1) from eight letters of the word FREQUENT, 3 are taken at random and placed in a line. How many different letter sequences are possible?
2) What are the end points of a parabola?
3) What is the probability of throwing a 6 with up to 3 throws of a dice? Does the up to 3 throws bit affect anything?
4) what is the inverse function of 2x/(x^2+1) ?
5) I cant seem to get the following answer: Prove the tngent at y=tanx and y=cosx are perpendicular.
6) There is a row of 5 coloured lights each with its own switch. When switched on , each lghts i equally likely to show green, red or amber.
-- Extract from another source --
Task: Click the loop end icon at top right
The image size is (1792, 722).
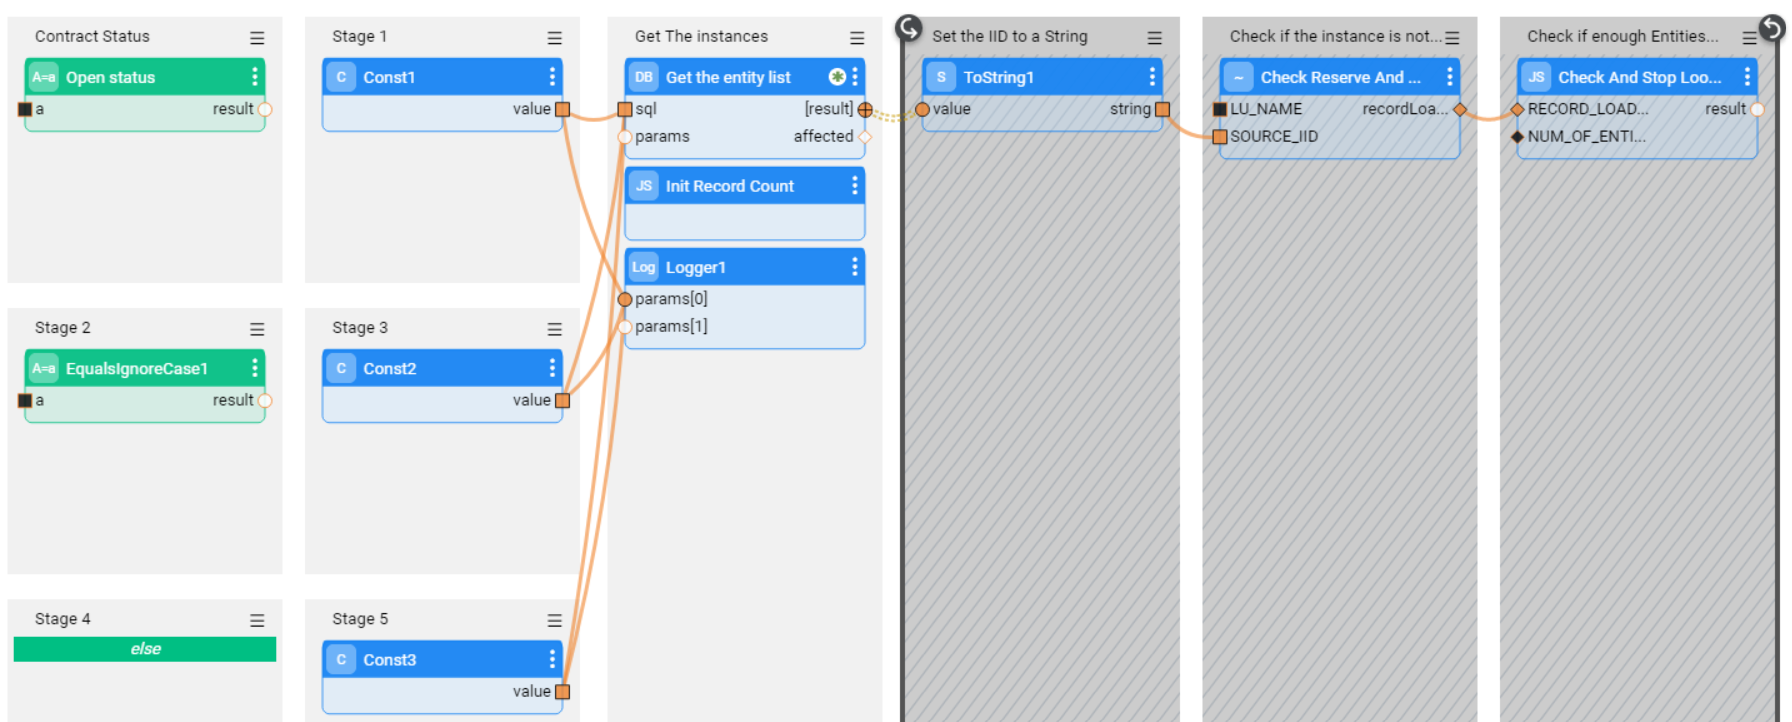Action: [1772, 27]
If all lights are switched on, What is the probabblity that a)first 3 lights from leftare grren but not the 4th. b) first 3 lights from left are same colour bt not the 4th (answer to a) x3 right) and c) exactly 3 lights are green? d) if all lights are switched on 5 times, find, the probability that exactly 3 lights will be the same colour on 2 or 3 occassions.

Thank you to whoever answers:D:D
Prove the tngent at y=tanx and y=cosx are perpendicular.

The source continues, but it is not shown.